--- Testo dell'esercizio ---

Una coppia lesbica durante il Gay Pride

“LA FAMIGLIA CAMBIA, LEGGE IN RITARDO”. IL GIUDICE CAVALLO: I BAMBINI PRIMA DI TUTTO

Articolo pubblicato sul Qn (il Giorno, la Nazione, il Resto del Carlino), edizione del 4 giugno 2016

«QUESTO è un caso di sottrazione internazionale di minore disciplinato dalla Convenzione de L’Aja del 1980. Il fatto che le protagoniste della disputa siano due ex conviventi è irrilevante». Per quarant’anni da giudice ha difeso l’infanzia violata, ora da qualche mese Melita Cavallo, presidente emerito del Tribunale per i minorenni di Roma, si gode la pensione. Un meritato riposo che non le impedisce d’intervenire, forte della sua esperienza professionale, su casi di cronaca come quello del ricorso dell’ex compagna di una donna – sono originarie dell’Oceania – trasferitasi in Emilia insieme con una bambina che la giustizia dello Stato straniero ha considerato figlia di entrambe. Nonostante il perdurante vuoto normativo, è stata proprio la Cavallo a riconoscere in Italia, facendo giurisprudenza, l’adozione del figlio della compagna o del compagno in una coppia omosessuale.
La ex, che ha presentato il ricorso, avendo un provvedimento che riconosce anche lei come genitore della piccola, parte in vantaggio?
«Sarebbe rilevante conoscere l’età della bambina, perché se grandicella, ovvero in età di discernimento, potrebbe essere ascoltata, rendendo così possibile comprendere se aveva o meno un rapporto significativo con la compagna della madre, cioè con la mamma sociale. Certo è che la ricorrente può vantare a suo favore un provvedimento del tribunale del Paese d’origine che riconosce anche a lei la responsabilità genitoriale sulla minore. Da ciò discende che avrebbe dovuto consentire al trasferimento della piccola in Italia, cosa che evidentemente non è avvenuta. Il nostro ordinamento, con legge 173/2015, garantisce la continuità affettiva, cioè il diritto di un bambino a mantenere rapporti con le persone con le quali ha vissuto quotidianamente fino a quando è stato strappato dal contesto familiare e sociale in cui stava crescendo. Di questo i giudici dovranno tenere conto».
Se avessimo una normativa ad hoc sulla genitorialità omosessuale sarebbe tutto più facile, in primis per i magistrati.
«Avremmo potuto averla, ma il governo ha preferito stralciare dal testo sulle unioni civili le disposizioni sull’adozione del compagno o della compagna in una relazione omosessuale. Il vuoto normativo c’è, non si può negare».
Eppure lei, avvalendosi delle disposizioni sui casi particolari della legge sulle adozioni, la 184/83, ha riconosciuto questo diritto anche a partner di coppie dello stesso sesso.
«Sì, il Tribunale per i minorenni di Roma si è pronunziato non una sola volta, ma in più di dieci casi, se ben ricordo. L’articolo 44, alla lettera d, consente, infatti, l’adozione a chi ha un rapporto stabile e duraturo continuativo con il bambino, sempre che il genitore biologico consenta all’adozione».

--- Dati forniti ---

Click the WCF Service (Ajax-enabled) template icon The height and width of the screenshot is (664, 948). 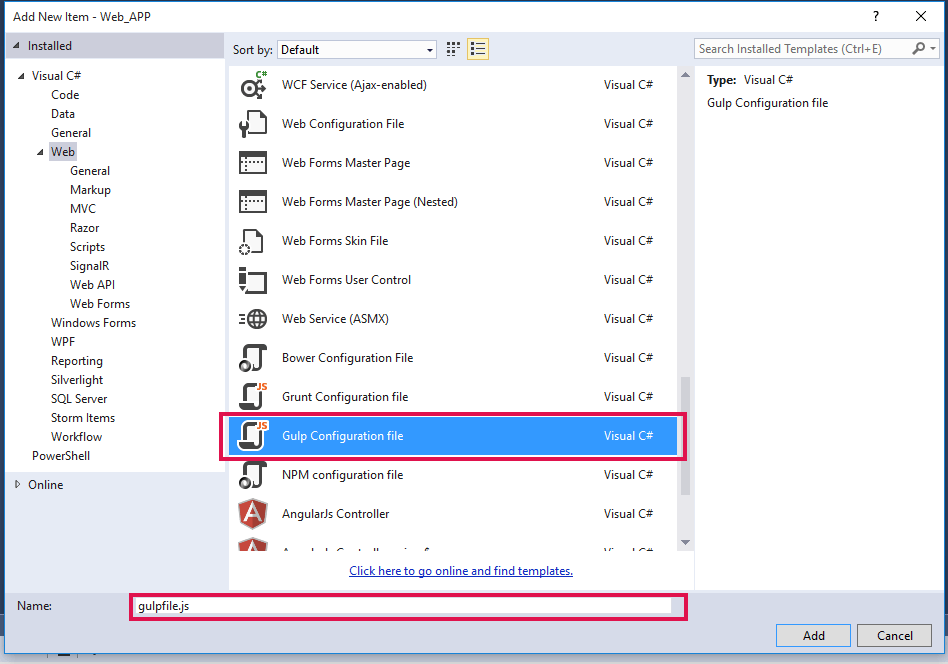point(253,85)
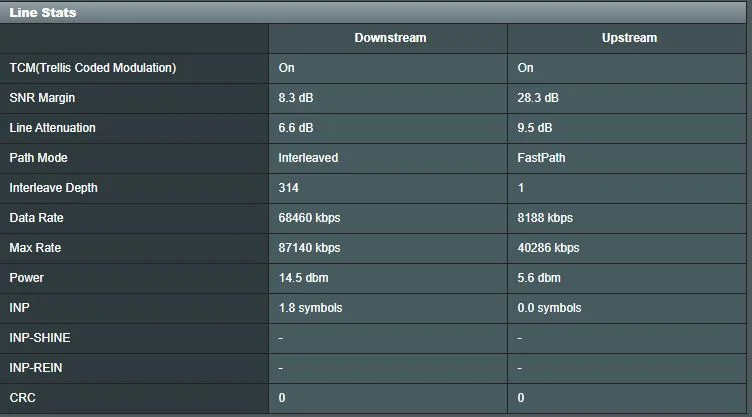Select the Interleaved path mode value
752x417 pixels.
[x=308, y=158]
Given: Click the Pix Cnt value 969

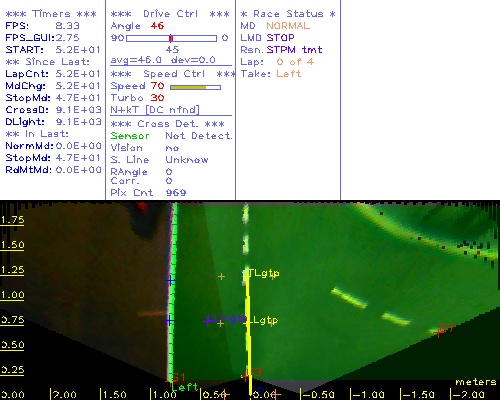Looking at the screenshot, I should 176,193.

---

* _Compito assegnato A_:
Rispondi alle domande seguenti in base all'intervista alla giudice Cavallo:
(i) Da quale convenzione è disciplinato, secondo la giudice, il caso di sottrazione di minore?
(ii) Quale legge garantisce nel nostro ordinamento la continuità affettiva?
(iii) Quale articolo e quale lettera della legge 184/83 consentono l'adozione a chi ha un rapporto stabile e duraturo con il bambino?
* _Compito assegnato B_:
Trascrivi dall'intervista alla giudice Cavallo il passo che va da "Se avessimo una" fino a "dello stesso sesso." compreso.
L'elenco non ha alcun rapporto con l'intervista alla giudice Cavallo.

* _Spazio risposta A_:
(i) Dalla Convenzione de L'Aja del 1980.
(ii) La legge 173/2015.
(iii) L'articolo 44, alla lettera d.

* _Spazio risposta B_:
Se avessimo una normativa ad hoc sulla genitorialità omosessuale sarebbe tutto più facile, in primis per i magistrati.
«Avremmo potuto averla, ma il governo ha preferito stralciare dal testo sulle unioni civili le disposizioni sull’adozione del compagno o della compagna in una relazione omosessuale. Il vuoto normativo c’è, non si può negare».
Eppure lei, avvalendosi delle disposizioni sui casi particolari della legge sulle adozioni, la 184/83, ha riconosciuto questo diritto anche a partner di coppie dello stesso sesso.